● Saved data entries:
● ● ● ● ● ● ●

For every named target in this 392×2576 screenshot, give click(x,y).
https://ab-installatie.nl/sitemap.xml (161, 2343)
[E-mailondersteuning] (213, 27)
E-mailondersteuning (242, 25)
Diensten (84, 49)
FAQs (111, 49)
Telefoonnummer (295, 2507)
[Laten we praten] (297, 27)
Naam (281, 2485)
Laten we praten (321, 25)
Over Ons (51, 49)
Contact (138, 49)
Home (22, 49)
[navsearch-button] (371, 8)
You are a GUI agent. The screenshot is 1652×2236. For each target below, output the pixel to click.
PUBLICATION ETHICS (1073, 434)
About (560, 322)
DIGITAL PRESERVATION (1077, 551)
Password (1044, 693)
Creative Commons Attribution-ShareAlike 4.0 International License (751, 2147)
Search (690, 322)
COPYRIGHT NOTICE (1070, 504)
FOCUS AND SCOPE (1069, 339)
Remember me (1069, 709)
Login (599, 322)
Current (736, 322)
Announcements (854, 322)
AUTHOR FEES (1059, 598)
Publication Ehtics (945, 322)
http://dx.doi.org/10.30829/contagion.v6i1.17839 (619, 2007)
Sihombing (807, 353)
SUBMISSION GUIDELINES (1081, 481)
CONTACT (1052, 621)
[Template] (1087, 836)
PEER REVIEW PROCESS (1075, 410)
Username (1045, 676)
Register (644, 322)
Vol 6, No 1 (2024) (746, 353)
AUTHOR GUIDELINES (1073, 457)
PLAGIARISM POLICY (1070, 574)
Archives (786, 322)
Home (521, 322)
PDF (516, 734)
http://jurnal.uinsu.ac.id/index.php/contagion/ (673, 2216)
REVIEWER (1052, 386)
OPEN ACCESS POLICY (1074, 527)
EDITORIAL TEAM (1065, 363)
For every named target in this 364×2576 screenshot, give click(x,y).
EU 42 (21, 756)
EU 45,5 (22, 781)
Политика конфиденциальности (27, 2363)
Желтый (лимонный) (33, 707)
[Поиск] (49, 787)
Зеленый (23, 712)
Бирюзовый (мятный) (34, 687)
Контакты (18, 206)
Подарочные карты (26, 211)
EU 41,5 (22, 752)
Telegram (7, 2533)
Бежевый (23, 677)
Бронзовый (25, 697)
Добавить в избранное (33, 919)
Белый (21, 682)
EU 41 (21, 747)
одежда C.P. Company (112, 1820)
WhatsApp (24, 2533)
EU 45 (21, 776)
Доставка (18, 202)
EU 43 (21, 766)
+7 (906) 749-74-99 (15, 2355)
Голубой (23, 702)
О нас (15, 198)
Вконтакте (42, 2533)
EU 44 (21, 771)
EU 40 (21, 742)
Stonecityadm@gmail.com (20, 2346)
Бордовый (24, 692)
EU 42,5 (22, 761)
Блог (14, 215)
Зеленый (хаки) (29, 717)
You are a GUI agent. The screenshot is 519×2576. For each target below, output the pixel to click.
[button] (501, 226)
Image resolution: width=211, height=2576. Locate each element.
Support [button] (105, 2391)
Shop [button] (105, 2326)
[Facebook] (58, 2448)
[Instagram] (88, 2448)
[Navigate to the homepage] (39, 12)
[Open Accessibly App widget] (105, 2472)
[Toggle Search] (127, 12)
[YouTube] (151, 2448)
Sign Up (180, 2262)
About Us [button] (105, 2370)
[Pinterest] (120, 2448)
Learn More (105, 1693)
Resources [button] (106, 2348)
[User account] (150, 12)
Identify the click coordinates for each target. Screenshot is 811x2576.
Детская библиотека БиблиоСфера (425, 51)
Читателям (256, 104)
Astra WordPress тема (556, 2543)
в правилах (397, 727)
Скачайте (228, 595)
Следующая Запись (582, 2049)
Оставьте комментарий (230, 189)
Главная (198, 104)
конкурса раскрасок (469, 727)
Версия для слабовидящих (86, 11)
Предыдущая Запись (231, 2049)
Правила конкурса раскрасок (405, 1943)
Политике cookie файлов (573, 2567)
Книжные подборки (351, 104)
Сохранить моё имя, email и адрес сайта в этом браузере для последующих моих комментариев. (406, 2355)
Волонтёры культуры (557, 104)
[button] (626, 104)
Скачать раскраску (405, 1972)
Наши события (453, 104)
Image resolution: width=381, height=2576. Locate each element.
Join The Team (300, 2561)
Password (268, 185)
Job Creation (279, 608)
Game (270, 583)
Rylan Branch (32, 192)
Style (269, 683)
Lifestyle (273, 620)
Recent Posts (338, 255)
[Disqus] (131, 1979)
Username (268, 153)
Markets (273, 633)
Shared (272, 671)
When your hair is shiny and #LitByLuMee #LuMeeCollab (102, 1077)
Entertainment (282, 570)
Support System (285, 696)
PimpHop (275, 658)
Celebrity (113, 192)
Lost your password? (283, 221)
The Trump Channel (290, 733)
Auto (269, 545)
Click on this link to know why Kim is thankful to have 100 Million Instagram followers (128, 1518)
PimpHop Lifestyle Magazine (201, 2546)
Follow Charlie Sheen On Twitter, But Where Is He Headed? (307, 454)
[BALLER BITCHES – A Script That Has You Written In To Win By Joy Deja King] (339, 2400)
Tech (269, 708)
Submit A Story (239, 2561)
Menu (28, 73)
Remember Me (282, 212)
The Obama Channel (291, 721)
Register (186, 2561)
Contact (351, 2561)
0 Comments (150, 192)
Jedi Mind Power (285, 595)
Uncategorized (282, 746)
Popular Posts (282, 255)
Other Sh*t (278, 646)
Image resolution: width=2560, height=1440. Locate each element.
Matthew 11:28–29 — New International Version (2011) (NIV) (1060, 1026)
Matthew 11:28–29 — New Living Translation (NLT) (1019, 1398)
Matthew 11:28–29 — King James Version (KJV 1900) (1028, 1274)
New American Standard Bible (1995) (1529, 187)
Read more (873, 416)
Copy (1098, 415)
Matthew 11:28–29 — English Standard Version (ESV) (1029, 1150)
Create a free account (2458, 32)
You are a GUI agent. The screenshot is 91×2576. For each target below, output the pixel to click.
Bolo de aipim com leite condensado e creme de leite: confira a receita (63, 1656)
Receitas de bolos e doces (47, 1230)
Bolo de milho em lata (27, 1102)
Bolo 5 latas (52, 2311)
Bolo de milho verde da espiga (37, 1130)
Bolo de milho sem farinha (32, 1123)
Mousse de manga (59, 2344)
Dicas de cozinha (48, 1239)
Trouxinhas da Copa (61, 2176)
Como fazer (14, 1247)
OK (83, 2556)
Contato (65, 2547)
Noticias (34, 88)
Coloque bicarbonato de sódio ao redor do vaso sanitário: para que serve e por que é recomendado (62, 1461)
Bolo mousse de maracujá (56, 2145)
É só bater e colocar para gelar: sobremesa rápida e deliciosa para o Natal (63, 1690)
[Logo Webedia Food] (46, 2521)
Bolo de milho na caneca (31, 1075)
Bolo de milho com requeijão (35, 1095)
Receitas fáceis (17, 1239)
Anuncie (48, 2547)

● ● ● ● ● ● ●

● Your goal: Take the entries above and return only the lines from the one with "[Navigate to the homepage] (39, 12)" to the one with "[button] (626, 104)", both included, unchanged.

● Solved problem:
[Navigate to the homepage] (39, 12)
[Open Accessibly App widget] (105, 2472)
[Toggle Search] (127, 12)
[YouTube] (151, 2448)
Sign Up (180, 2262)
About Us [button] (105, 2370)
[Pinterest] (120, 2448)
Learn More (105, 1693)
Resources [button] (106, 2348)
[User account] (150, 12)
Identify the click coordinates for each target. Screenshot is 811x2576.
Детская библиотека БиблиоСфера (425, 51)
Читателям (256, 104)
Astra WordPress тема (556, 2543)
в правилах (397, 727)
Скачайте (228, 595)
Следующая Запись (582, 2049)
Оставьте комментарий (230, 189)
Главная (198, 104)
конкурса раскрасок (469, 727)
Версия для слабовидящих (86, 11)
Предыдущая Запись (231, 2049)
Правила конкурса раскрасок (405, 1943)
Политике cookie файлов (573, 2567)
Книжные подборки (351, 104)
Сохранить моё имя, email и адрес сайта в этом браузере для последующих моих комментариев. (406, 2355)
Волонтёры культуры (557, 104)
[button] (626, 104)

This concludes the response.